Hernandez, an MLB umpire since 1993, claimed he had been discriminated against because he was passed over for crew chief five times between 2011 and 2018, and last umpired a World Series in 2005.

He also said Joe Torre, who was MLB’s chief baseball officer when Hernandez sued in 2017, had a “history of animosity” toward him dating from when the Hall of Famer managed the New York Yankees between 1996 and 2007.

In Tuesday’s decision, the appeals court said that despite a “bottom-line imbalance” between white and minority crew chiefs, Hernandez failed to show a statistically significant disparity in promotion rates.

It also rejected Hernandez’s claim that U.S. District Judge Paul Oetken, whose March 2021 dismissal of the lawsuit was upheld, erred in accepting MLB’s reasons for not promoting the umpire despite alleged evidence that the explanation was pretextual.

Among the league’s reasons were a missed home run call in 2013 that Hernandez failed to acknowledge, and what Torre called Hernandez’s “overly confrontational style.”

Oetken said Hernandez did not show he was so much better qualified that discrimination might be inferred when MLB awarded plum assignments to less senior umpires.

Lawyers for Hernandez did not immediately respond to requests for comment.
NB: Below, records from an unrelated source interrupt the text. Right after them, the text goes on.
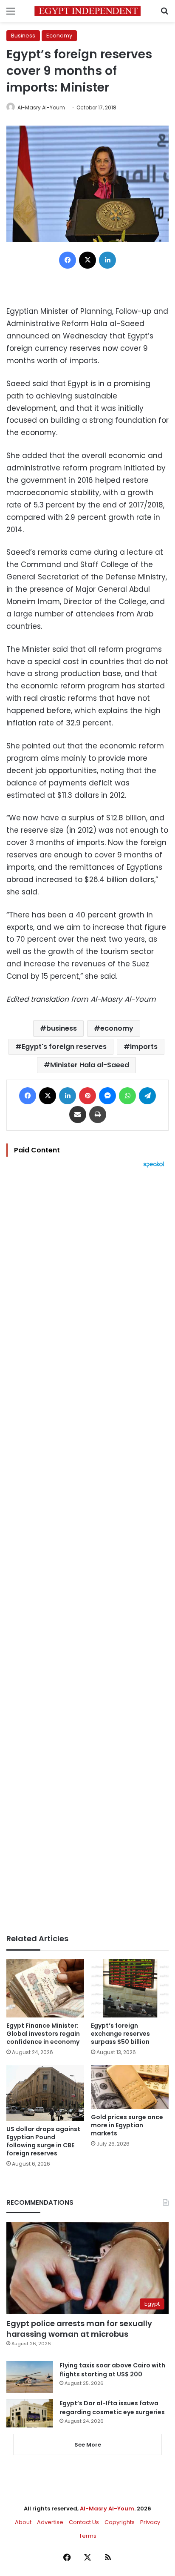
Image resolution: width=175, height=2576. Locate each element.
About (23, 2522)
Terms (87, 2536)
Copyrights (119, 2522)
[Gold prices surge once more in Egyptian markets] (130, 2087)
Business (23, 36)
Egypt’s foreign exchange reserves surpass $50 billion (120, 2033)
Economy (59, 36)
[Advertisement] (87, 1550)
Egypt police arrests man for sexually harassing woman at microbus (79, 2328)
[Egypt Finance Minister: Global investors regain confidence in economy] (45, 1988)
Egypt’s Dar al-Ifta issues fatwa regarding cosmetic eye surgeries (112, 2407)
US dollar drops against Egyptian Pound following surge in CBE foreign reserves (43, 2141)
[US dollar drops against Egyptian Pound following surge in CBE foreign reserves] (45, 2093)
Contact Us (84, 2522)
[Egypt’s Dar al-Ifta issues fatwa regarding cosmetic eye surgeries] (29, 2413)
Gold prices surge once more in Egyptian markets (127, 2125)
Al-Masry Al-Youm (41, 107)
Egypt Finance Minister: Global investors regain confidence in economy (43, 2033)
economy (116, 1028)
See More (87, 2445)
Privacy (150, 2522)
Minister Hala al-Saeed (89, 1065)
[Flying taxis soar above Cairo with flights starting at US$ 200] (29, 2377)
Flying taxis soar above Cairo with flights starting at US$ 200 (112, 2369)
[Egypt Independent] (87, 11)
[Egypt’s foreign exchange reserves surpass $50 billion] (130, 1988)
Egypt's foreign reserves (64, 1047)
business (61, 1028)
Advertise (50, 2522)
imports (144, 1047)
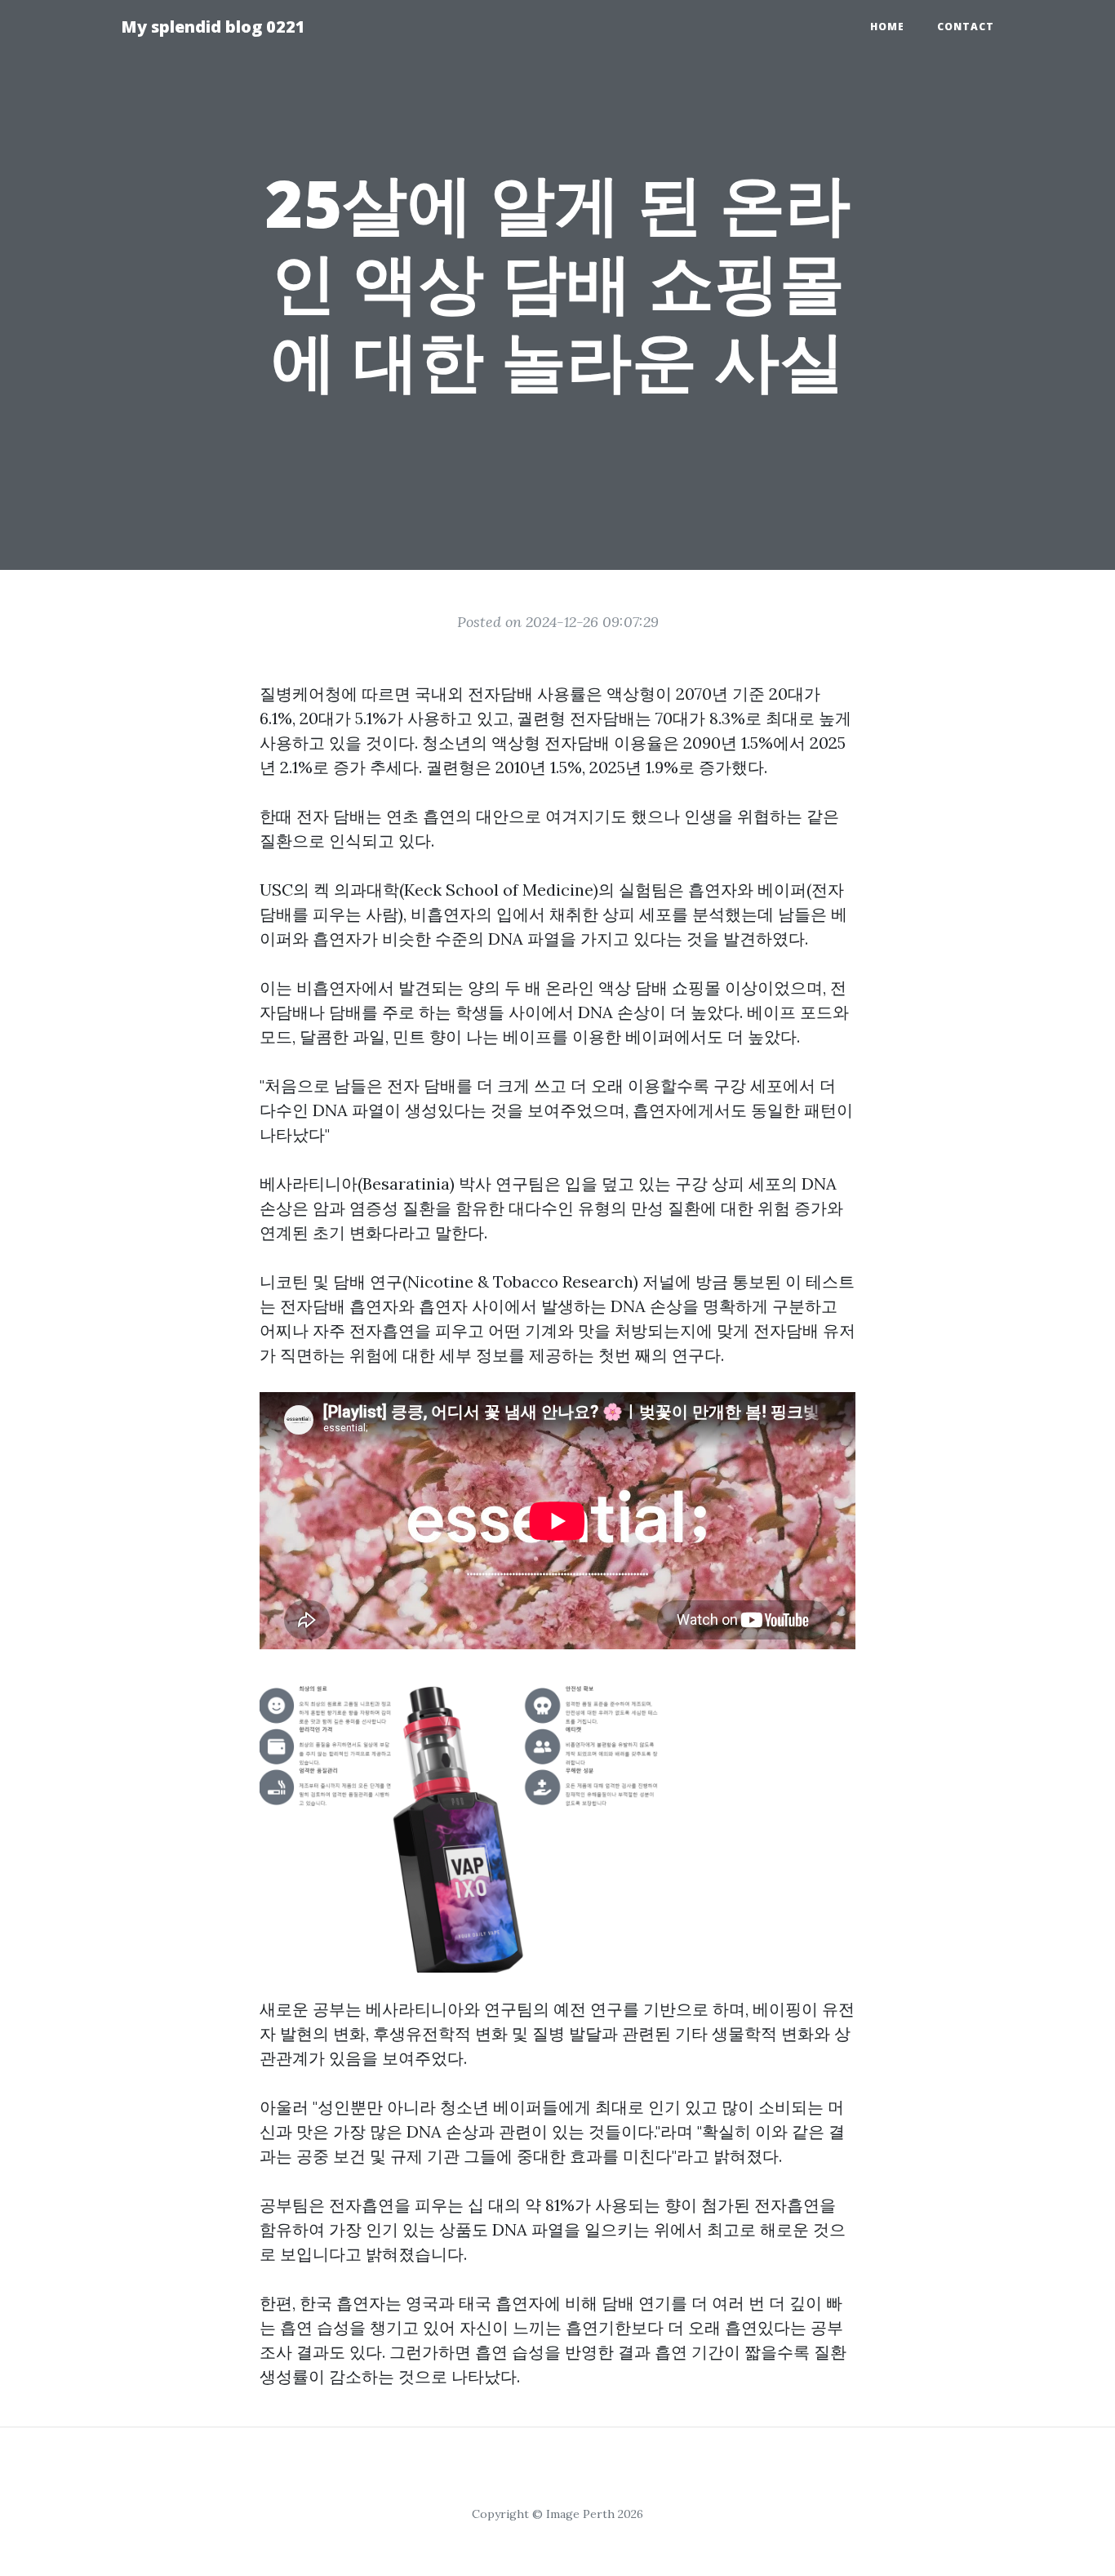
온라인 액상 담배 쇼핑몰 (633, 987)
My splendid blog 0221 (213, 27)
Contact (965, 26)
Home (887, 26)
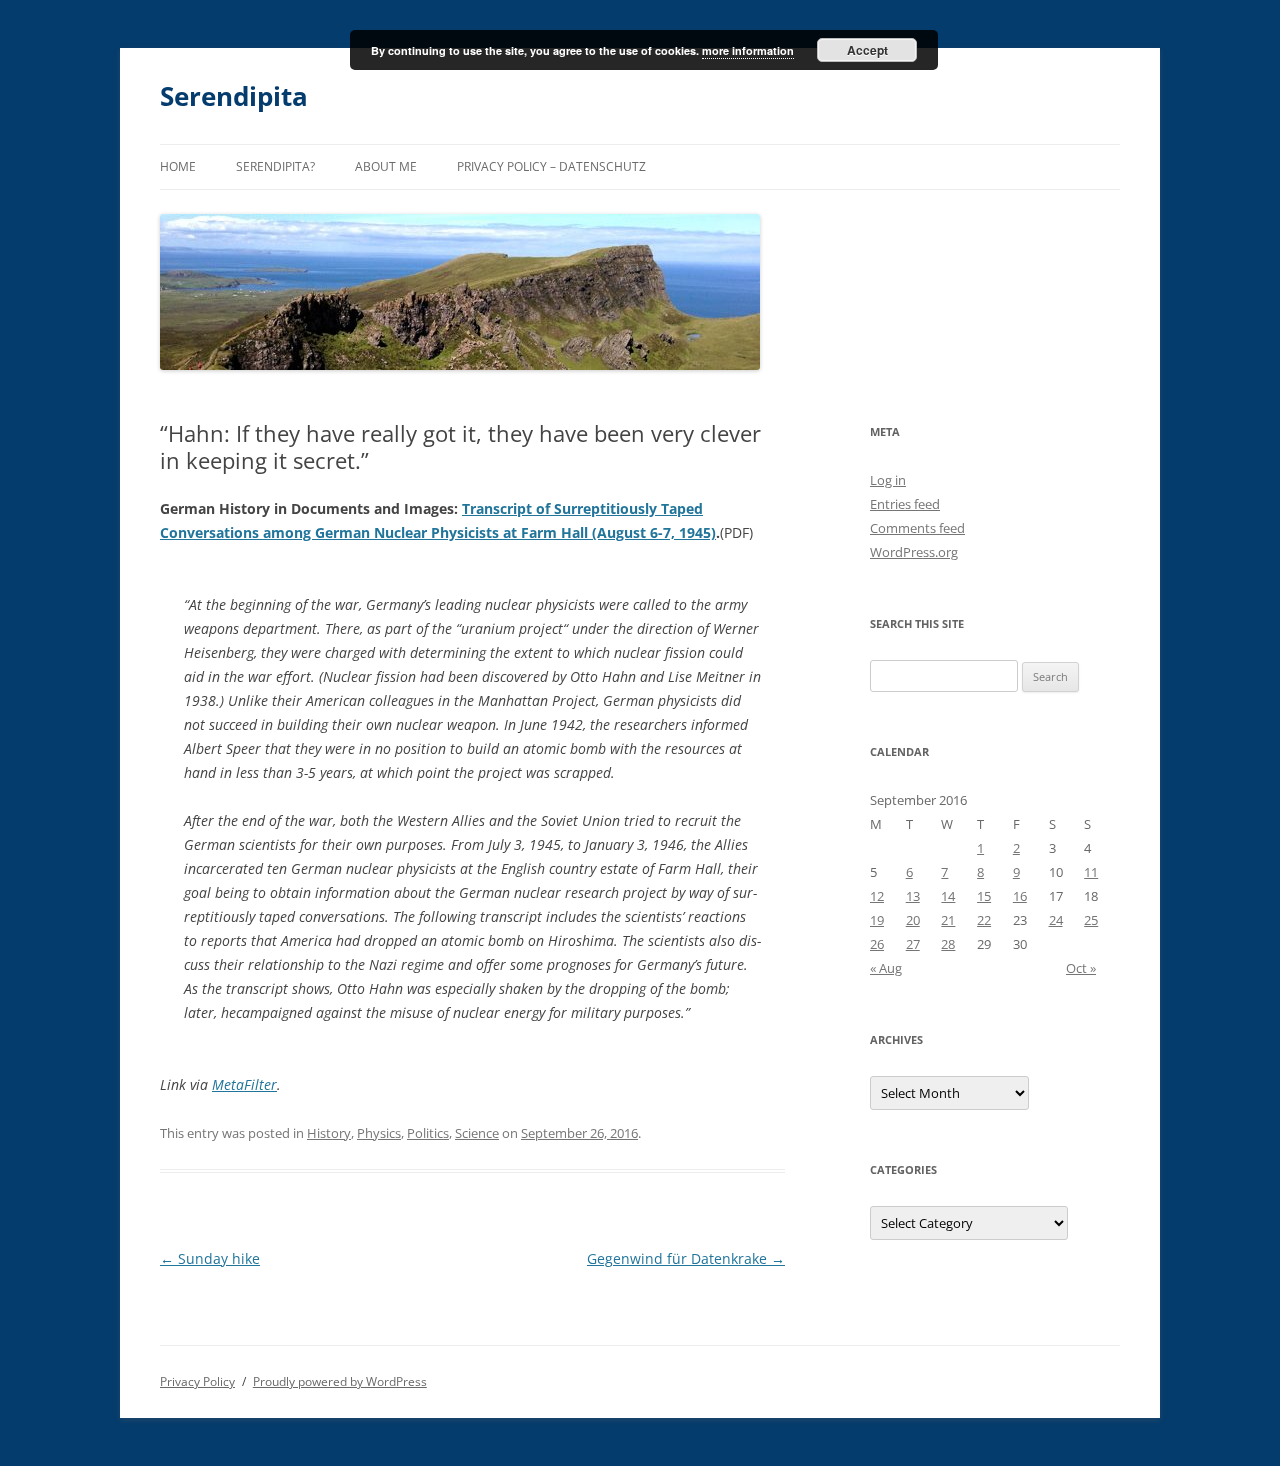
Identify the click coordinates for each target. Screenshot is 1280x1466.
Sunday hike (210, 1258)
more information (748, 50)
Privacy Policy (197, 1381)
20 (913, 920)
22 (984, 920)
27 (913, 944)
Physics (379, 1133)
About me (386, 166)
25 (1091, 920)
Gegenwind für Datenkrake (686, 1258)
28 (948, 944)
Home (178, 166)
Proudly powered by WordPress (340, 1381)
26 (877, 944)
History (329, 1133)
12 (877, 896)
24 (1056, 920)
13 (913, 896)
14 (948, 896)
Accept (867, 50)
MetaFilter (244, 1084)
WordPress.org (914, 552)
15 (984, 896)
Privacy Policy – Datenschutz (551, 166)
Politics (428, 1133)
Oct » (1081, 968)
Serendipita (234, 96)
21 (948, 920)
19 (877, 920)
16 (1020, 896)
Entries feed (905, 504)
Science (477, 1133)
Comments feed (917, 528)
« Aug (886, 968)
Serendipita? (275, 166)
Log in (888, 480)
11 (1091, 872)
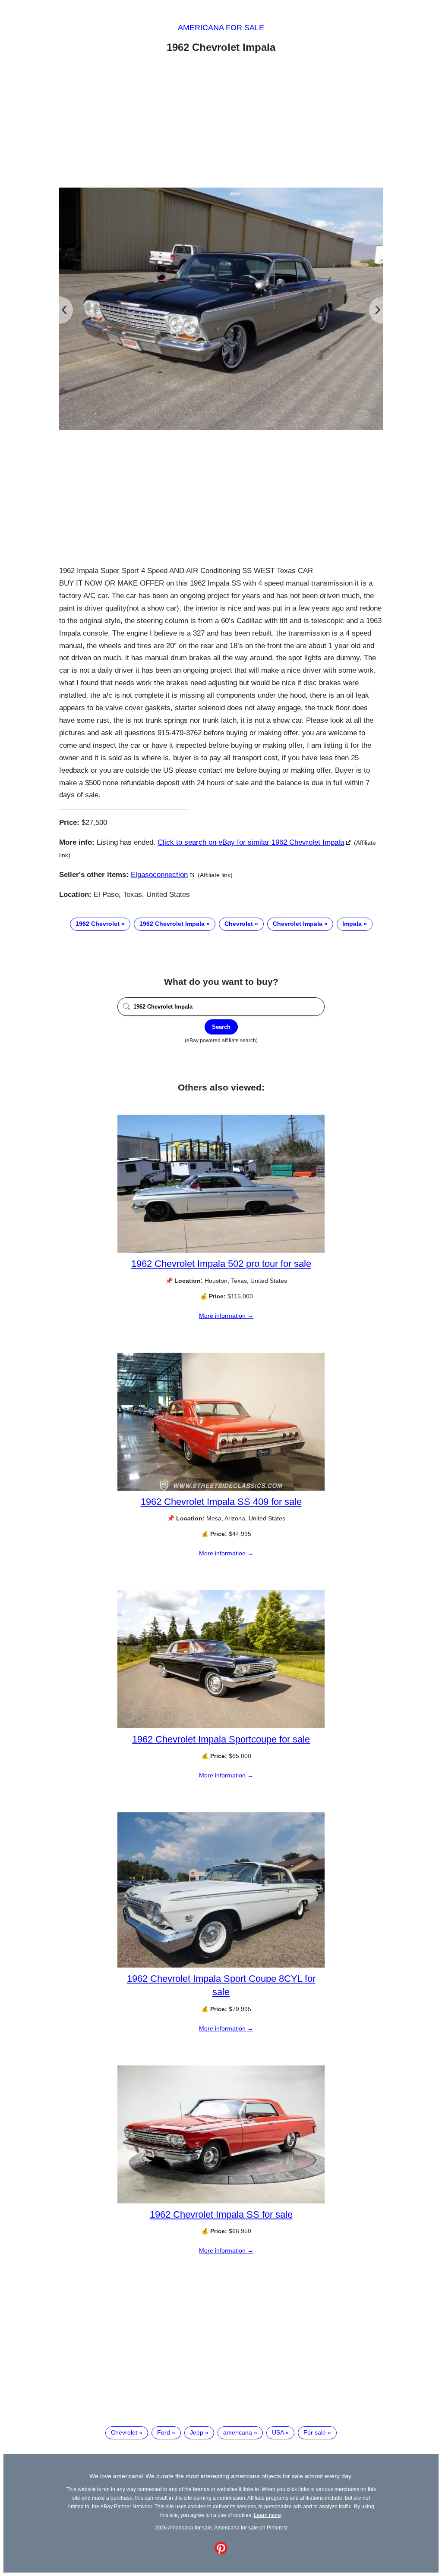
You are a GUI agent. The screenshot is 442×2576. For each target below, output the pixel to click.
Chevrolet (238, 923)
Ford (163, 2432)
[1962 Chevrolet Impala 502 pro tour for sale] (221, 1250)
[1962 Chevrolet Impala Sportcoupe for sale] (221, 1726)
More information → (226, 1315)
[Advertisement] (221, 122)
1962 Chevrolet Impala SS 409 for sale (221, 1501)
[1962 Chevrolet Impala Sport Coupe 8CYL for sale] (221, 1965)
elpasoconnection (159, 875)
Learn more (267, 2515)
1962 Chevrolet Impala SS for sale (221, 2214)
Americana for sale (221, 27)
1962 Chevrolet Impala (172, 923)
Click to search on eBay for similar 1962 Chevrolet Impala (251, 842)
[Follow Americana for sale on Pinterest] (221, 2552)
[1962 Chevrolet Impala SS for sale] (221, 2201)
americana (237, 2432)
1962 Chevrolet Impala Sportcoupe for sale (221, 1739)
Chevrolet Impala (297, 923)
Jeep (196, 2432)
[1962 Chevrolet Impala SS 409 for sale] (221, 1488)
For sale (314, 2432)
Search (221, 1027)
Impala (352, 923)
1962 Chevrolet (98, 923)
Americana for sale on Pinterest (250, 2527)
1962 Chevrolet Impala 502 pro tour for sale (221, 1263)
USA (278, 2432)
MLB spokesman Michael Teevan declined to comment.

Hernandez has been regarded as among the more controversial MLB umpires, at times drawing scrutiny for apparent missed calls.

In 2020, MLB named Kerwin Danley its first black crew chief and Alfonso Marquez its first Hispanic crew chief born outside the United States. The first Hispanic crew chief was Richie Garcia, who was elevated to that role in 1985.

The case is Hernandez v. Office of the Commissioner of Baseball et al, 2nd U.S. Circuit Court of Appeals, No. 22-343.